2:20 So this basically tells the runtime, tells Python, look, "I'm waiting on this stuff. Pick me up when it's done",
2:27 but in the meantime, you can go and run other code without even using threads. So this is really the magic line right there.
2:33 And then we check to make sure it's ok, and we return the text. Remember, it was going "click, click, click,
2:38 request, request, request, response, response" when we ran it before about every five seconds.
2:42 How does it look now? They all start, they're all done. Just like that. It was five seconds before. Now it's less than one second.

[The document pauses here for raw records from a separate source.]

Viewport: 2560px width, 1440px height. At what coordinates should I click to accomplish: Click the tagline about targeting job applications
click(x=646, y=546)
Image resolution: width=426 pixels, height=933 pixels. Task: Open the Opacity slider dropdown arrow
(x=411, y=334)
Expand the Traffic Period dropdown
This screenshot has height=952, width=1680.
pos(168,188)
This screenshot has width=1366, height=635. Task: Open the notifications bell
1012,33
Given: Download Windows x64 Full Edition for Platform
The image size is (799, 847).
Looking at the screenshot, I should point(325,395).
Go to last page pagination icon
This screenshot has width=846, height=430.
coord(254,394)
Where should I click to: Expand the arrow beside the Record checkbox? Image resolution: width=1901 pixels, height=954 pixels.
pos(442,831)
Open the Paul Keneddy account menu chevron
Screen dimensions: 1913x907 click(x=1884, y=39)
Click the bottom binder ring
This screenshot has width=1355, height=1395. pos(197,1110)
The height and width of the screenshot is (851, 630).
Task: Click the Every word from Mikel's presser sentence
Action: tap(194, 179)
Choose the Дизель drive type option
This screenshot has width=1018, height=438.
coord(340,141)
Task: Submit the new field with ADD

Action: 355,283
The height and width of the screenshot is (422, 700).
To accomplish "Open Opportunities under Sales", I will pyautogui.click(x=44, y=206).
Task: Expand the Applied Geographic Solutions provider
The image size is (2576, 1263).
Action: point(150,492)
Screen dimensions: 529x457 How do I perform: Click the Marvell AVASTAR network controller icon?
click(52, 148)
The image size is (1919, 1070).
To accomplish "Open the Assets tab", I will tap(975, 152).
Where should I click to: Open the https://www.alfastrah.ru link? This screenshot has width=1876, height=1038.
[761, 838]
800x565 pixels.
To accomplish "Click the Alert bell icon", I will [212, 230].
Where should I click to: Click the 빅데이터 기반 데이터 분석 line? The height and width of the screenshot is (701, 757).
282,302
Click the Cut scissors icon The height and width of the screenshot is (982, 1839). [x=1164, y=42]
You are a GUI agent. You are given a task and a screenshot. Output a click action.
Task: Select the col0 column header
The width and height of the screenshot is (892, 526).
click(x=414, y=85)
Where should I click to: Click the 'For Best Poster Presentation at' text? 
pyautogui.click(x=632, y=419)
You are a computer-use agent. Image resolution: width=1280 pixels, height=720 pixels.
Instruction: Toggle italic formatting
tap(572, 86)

2:49 Let's run it a few times. They all start, They're all done. Isn't that awesome? Yeah, it puts a little bit more load on the server,
2:55 but mostly we're just doing all the work while we're waiting, you know, waiting on this stuff to make it through the Internet.
3:01 Right? So this is really, really cool. It is so much faster, right? It's six times faster. Well not that time. Right, there
3:09 we go. Six times faster or so this time around, and all we gotta to do is write these async functions.
3:15 When we had a regular call that happened to be async, we just put await in front, and now it kind of goes back to the way it was before,
3:22 and that's it. I mean, let's just compare real quick. We're not using a client session on requests,
3:28 so it's slightly different. But we have this, seeing a callback URL raise for status and return text. And now we have, oh wait.
3:37 Call URL, raise for status, return the text. It just happens to be we're using this async client to kind of put that all together. Okay, cool
3:44 right? So this is the async foundation, and you can just see it's so much faster, so much nicer, handling these requests.
3:51 And this is the same way that our Web app is gonna work instead of being
3:54 able to handle just one request at a time it could do 10, 20, 100 requests concurrently while maybe it's working with other
4:02 API's, talking to databases, all those things. And working with async and await is what's required to unlock that potential.